### PROVIDED DATA
= Beginning of Section =

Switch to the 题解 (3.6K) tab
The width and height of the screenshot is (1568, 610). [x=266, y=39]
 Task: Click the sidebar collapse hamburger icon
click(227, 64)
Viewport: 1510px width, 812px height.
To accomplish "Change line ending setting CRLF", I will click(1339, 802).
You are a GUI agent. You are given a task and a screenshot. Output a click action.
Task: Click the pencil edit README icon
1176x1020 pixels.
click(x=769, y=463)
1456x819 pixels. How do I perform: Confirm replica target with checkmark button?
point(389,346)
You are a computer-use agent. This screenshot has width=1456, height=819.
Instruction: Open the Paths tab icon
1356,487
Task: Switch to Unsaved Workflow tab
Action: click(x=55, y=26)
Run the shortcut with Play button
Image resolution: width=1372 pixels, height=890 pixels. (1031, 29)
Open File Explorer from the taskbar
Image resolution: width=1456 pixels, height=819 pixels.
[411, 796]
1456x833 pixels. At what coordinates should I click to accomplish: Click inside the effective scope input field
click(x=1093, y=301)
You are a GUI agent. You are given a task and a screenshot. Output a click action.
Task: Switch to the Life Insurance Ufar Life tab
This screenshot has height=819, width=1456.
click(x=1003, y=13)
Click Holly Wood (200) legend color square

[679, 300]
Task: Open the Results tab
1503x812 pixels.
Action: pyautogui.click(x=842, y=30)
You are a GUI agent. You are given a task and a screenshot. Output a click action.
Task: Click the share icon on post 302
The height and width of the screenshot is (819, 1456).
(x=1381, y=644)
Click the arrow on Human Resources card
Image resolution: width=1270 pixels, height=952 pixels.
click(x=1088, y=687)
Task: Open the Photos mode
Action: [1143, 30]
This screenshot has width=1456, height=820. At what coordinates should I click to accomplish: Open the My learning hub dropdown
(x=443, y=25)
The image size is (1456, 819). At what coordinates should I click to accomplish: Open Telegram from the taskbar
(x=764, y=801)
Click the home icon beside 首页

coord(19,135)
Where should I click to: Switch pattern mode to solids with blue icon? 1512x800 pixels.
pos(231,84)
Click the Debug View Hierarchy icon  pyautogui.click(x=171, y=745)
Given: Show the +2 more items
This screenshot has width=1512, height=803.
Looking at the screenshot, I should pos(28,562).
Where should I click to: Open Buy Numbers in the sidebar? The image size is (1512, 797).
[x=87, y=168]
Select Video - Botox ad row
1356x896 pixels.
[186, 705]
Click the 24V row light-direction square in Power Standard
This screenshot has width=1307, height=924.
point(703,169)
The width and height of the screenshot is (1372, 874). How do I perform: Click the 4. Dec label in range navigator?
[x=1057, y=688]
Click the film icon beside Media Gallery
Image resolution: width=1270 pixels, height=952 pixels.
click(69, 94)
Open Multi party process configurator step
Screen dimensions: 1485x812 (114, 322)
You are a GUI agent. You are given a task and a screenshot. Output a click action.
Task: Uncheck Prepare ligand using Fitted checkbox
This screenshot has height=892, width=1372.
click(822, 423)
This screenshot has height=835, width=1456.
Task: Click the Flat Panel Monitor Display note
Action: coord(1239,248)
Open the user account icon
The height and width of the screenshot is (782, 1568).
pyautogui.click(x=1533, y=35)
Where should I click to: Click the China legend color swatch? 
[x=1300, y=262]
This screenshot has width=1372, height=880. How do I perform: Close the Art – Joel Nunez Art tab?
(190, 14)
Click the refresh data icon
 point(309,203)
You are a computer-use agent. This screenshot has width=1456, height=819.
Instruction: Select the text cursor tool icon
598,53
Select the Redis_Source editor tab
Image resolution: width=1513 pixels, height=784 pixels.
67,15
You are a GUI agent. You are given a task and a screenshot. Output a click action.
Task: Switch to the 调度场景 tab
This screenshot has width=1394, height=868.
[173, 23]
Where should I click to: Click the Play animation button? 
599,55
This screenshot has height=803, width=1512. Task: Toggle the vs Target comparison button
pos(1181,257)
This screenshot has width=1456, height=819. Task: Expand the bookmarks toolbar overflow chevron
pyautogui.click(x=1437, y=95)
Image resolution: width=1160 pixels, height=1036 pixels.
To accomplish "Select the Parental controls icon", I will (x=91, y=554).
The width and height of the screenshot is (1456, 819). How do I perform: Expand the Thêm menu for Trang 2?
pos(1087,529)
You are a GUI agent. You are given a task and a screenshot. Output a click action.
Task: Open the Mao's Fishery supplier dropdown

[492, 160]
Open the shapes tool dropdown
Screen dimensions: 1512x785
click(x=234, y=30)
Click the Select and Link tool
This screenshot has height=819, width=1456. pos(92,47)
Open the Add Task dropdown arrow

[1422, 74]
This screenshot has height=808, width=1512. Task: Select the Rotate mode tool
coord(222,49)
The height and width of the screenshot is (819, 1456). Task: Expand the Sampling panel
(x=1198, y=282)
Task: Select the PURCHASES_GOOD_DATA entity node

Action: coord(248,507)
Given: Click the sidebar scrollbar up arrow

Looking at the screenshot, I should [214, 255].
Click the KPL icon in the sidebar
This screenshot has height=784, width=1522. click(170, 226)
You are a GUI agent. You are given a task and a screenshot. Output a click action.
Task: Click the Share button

= End of Section =

### WHAT YOU WILL DO
Repeat each line of the data exactly, missing none.

### REPLY TO THE TASK
Switch to the 题解 (3.6K) tab
The width and height of the screenshot is (1568, 610). [x=266, y=39]
 Task: Click the sidebar collapse hamburger icon
click(227, 64)
Viewport: 1510px width, 812px height.
To accomplish "Change line ending setting CRLF", I will click(1339, 802).
You are a GUI agent. You are given a task and a screenshot. Output a click action.
Task: Click the pencil edit README icon
1176x1020 pixels.
click(x=769, y=463)
1456x819 pixels. How do I perform: Confirm replica target with checkmark button?
point(389,346)
You are a computer-use agent. This screenshot has width=1456, height=819.
Instruction: Open the Paths tab icon
1356,487
Task: Switch to Unsaved Workflow tab
Action: click(x=55, y=26)
Run the shortcut with Play button
Image resolution: width=1372 pixels, height=890 pixels. (1031, 29)
Open File Explorer from the taskbar
Image resolution: width=1456 pixels, height=819 pixels.
[411, 796]
1456x833 pixels. At what coordinates should I click to accomplish: Click inside the effective scope input field
click(x=1093, y=301)
You are a GUI agent. You are given a task and a screenshot. Output a click action.
Task: Switch to the Life Insurance Ufar Life tab
This screenshot has height=819, width=1456.
click(x=1003, y=13)
Click Holly Wood (200) legend color square

[679, 300]
Task: Open the Results tab
1503x812 pixels.
Action: pyautogui.click(x=842, y=30)
You are a GUI agent. You are given a task and a screenshot. Output a click action.
Task: Click the share icon on post 302
The height and width of the screenshot is (819, 1456).
(x=1381, y=644)
Click the arrow on Human Resources card
Image resolution: width=1270 pixels, height=952 pixels.
click(x=1088, y=687)
Task: Open the Photos mode
Action: [1143, 30]
This screenshot has width=1456, height=820. At what coordinates should I click to accomplish: Open the My learning hub dropdown
(x=443, y=25)
The image size is (1456, 819). At what coordinates should I click to accomplish: Open Telegram from the taskbar
(x=764, y=801)
Click the home icon beside 首页

coord(19,135)
Where should I click to: Switch pattern mode to solids with blue icon? 1512x800 pixels.
pos(231,84)
Click the Debug View Hierarchy icon  pyautogui.click(x=171, y=745)
Given: Show the +2 more items
This screenshot has width=1512, height=803.
Looking at the screenshot, I should pos(28,562).
Where should I click to: Open Buy Numbers in the sidebar? The image size is (1512, 797).
[x=87, y=168]
Select Video - Botox ad row
1356x896 pixels.
[186, 705]
Click the 24V row light-direction square in Power Standard
This screenshot has width=1307, height=924.
point(703,169)
The width and height of the screenshot is (1372, 874). How do I perform: Click the 4. Dec label in range navigator?
[x=1057, y=688]
Click the film icon beside Media Gallery
Image resolution: width=1270 pixels, height=952 pixels.
click(69, 94)
Open Multi party process configurator step
Screen dimensions: 1485x812 (114, 322)
You are a GUI agent. You are given a task and a screenshot. Output a click action.
Task: Uncheck Prepare ligand using Fitted checkbox
This screenshot has height=892, width=1372.
click(822, 423)
This screenshot has height=835, width=1456.
Task: Click the Flat Panel Monitor Display note
Action: coord(1239,248)
Open the user account icon
The height and width of the screenshot is (782, 1568).
pyautogui.click(x=1533, y=35)
Where should I click to: Click the China legend color swatch? 
[x=1300, y=262]
This screenshot has width=1372, height=880. How do I perform: Close the Art – Joel Nunez Art tab?
(190, 14)
Click the refresh data icon
 point(309,203)
You are a computer-use agent. This screenshot has width=1456, height=819.
Instruction: Select the text cursor tool icon
598,53
Select the Redis_Source editor tab
Image resolution: width=1513 pixels, height=784 pixels.
67,15
You are a GUI agent. You are given a task and a screenshot. Output a click action.
Task: Switch to the 调度场景 tab
This screenshot has width=1394, height=868.
[173, 23]
Where should I click to: Click the Play animation button? 
599,55
This screenshot has height=803, width=1512. Task: Toggle the vs Target comparison button
pos(1181,257)
This screenshot has width=1456, height=819. Task: Expand the bookmarks toolbar overflow chevron
pyautogui.click(x=1437, y=95)
Image resolution: width=1160 pixels, height=1036 pixels.
To accomplish "Select the Parental controls icon", I will (x=91, y=554).
The width and height of the screenshot is (1456, 819). How do I perform: Expand the Thêm menu for Trang 2?
pos(1087,529)
You are a GUI agent. You are given a task and a screenshot. Output a click action.
Task: Open the Mao's Fishery supplier dropdown

[492, 160]
Open the shapes tool dropdown
Screen dimensions: 1512x785
click(x=234, y=30)
Click the Select and Link tool
This screenshot has height=819, width=1456. pos(92,47)
Open the Add Task dropdown arrow

[1422, 74]
This screenshot has height=808, width=1512. Task: Select the Rotate mode tool
coord(222,49)
The height and width of the screenshot is (819, 1456). Task: Expand the Sampling panel
(x=1198, y=282)
Task: Select the PURCHASES_GOOD_DATA entity node

Action: coord(248,507)
Given: Click the sidebar scrollbar up arrow

Looking at the screenshot, I should [214, 255].
Click the KPL icon in the sidebar
This screenshot has height=784, width=1522. click(170, 226)
You are a GUI agent. You are given a task and a screenshot. Output a click action.
Task: Click the Share button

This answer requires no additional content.